Como funciona a ala de resposta ao novo coronavírus no Hospital de São João?
Nós temos um serviço com 27 camas e há ainda uma unidade de cuidados intensivos com seis camas. Nesta lotação, existem nove quartos com pressão negativa. O que é que isso significa? Dentro do quarto é criado um vácuo, uma filtração de ar, para que quando se abre a porta não saía ar, mas entre sempre. As partículas respiratórias que estão dentro destes quartos não saem para o corredor, o que permite aos profissionais de saúde - devidamente equipados - entrar com todo o à-vontade. Temos outras enfermarias também com este tipo de ventilação especial.

Há quartos no piso térreo e num piso alternativo, com ligação através de um elevador privativo. Temos um local para nos vestirmos e circuitos definidos no chão para não nos equivocarmos nos sítios para onde andamos: há zonas vermelhas (onde pode haver presença de vírus), amarelas (de transição) e verdes (que têm de estar sempre limpas). Tudo funciona com normalidade. Nós cuidamos muitíssimo bem dos doentes, somos muito carinhosos, apesar de o nosso fardamento ser um bocadinho distante.

■ **INSTRUÇÕES**:
(A) No texto sobre a ala de resposta ao coronavírus do Hospital de São João, quantos quartos têm pressão negativa?
(B) Prossiga o texto sobre a ala de resposta ao coronavírus do Hospital de São João a partir da última frase apresentada.

■ **DADOS FORNECIDOS**:
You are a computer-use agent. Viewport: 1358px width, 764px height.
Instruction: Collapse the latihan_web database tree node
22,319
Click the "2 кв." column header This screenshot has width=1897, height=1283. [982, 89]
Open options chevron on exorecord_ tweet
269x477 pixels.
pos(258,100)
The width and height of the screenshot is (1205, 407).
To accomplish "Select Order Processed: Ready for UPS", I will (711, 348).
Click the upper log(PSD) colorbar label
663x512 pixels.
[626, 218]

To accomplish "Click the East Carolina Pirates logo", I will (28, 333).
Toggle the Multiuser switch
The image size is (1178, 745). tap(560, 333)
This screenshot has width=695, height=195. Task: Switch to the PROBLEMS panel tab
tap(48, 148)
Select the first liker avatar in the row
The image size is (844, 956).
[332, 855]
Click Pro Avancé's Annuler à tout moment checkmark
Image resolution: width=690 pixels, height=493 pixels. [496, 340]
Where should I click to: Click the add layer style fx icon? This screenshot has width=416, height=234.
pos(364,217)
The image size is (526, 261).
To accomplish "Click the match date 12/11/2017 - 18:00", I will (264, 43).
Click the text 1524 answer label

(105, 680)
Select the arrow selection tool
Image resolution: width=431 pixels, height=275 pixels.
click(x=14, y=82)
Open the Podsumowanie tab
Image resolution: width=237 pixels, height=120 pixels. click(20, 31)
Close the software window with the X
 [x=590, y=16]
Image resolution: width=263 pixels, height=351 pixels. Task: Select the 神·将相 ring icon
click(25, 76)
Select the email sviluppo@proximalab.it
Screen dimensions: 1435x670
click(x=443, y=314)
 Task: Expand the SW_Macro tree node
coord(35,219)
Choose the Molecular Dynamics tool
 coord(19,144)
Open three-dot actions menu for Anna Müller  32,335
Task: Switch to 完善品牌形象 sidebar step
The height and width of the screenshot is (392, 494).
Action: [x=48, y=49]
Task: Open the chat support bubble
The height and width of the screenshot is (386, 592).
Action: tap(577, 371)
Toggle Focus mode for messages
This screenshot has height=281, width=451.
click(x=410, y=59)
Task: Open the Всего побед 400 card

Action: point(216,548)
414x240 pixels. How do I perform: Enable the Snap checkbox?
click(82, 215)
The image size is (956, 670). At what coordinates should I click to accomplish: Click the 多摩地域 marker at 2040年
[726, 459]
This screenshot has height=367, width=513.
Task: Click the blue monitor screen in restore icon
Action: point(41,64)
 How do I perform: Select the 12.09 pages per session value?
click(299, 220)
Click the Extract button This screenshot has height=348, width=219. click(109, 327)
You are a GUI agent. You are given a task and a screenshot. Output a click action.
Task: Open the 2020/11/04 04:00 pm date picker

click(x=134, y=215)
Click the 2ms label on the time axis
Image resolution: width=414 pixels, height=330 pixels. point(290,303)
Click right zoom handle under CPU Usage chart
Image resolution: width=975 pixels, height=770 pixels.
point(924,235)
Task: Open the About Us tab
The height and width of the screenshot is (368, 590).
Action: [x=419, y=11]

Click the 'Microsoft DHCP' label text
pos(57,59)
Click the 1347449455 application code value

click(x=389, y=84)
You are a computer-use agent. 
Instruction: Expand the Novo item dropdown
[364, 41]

■ **RESPOSTAS DO EXERCÍCIO**:
(A) Existem nove quartos com pressão negativa.

(B)
E se a procura aumentar muito, a resposta está preparada?
Ninguém está preparado para uma coisa que pode ser excessiva. Nós vamo-nos preparando no dia-a-dia e vamos encontrando formas de suprir as necessidades que vão surgindo, vamos criando mais planos. Estou convicta - tal como aconteceu na Gripe A e nós tivemos muitos casos dessa gripe - que será possível ultrapassar isto. A maior parte das pessoas infetadas vão ter sintomas muito ligeiros. Nós agora estamos a dizer às pessoas para virem cá [ao hospital], mas dentro de pouco tempo estaremos a dizer para ficarem em casa. É como uma gripe normal. Não há nenhuma terapêutica específica para fazer, é só baixar a febre, hidratar-se, alimentar-se, descansar e proteger os outros da doença. Isto terá de acontecer para nós mantermos a capacidade de tratar os casos graves.

Esteve envolvida no combate à Gripe A (2009). Quais são as principais diferenças que nota entre uma e outra epidemia, a partir da sua experiência?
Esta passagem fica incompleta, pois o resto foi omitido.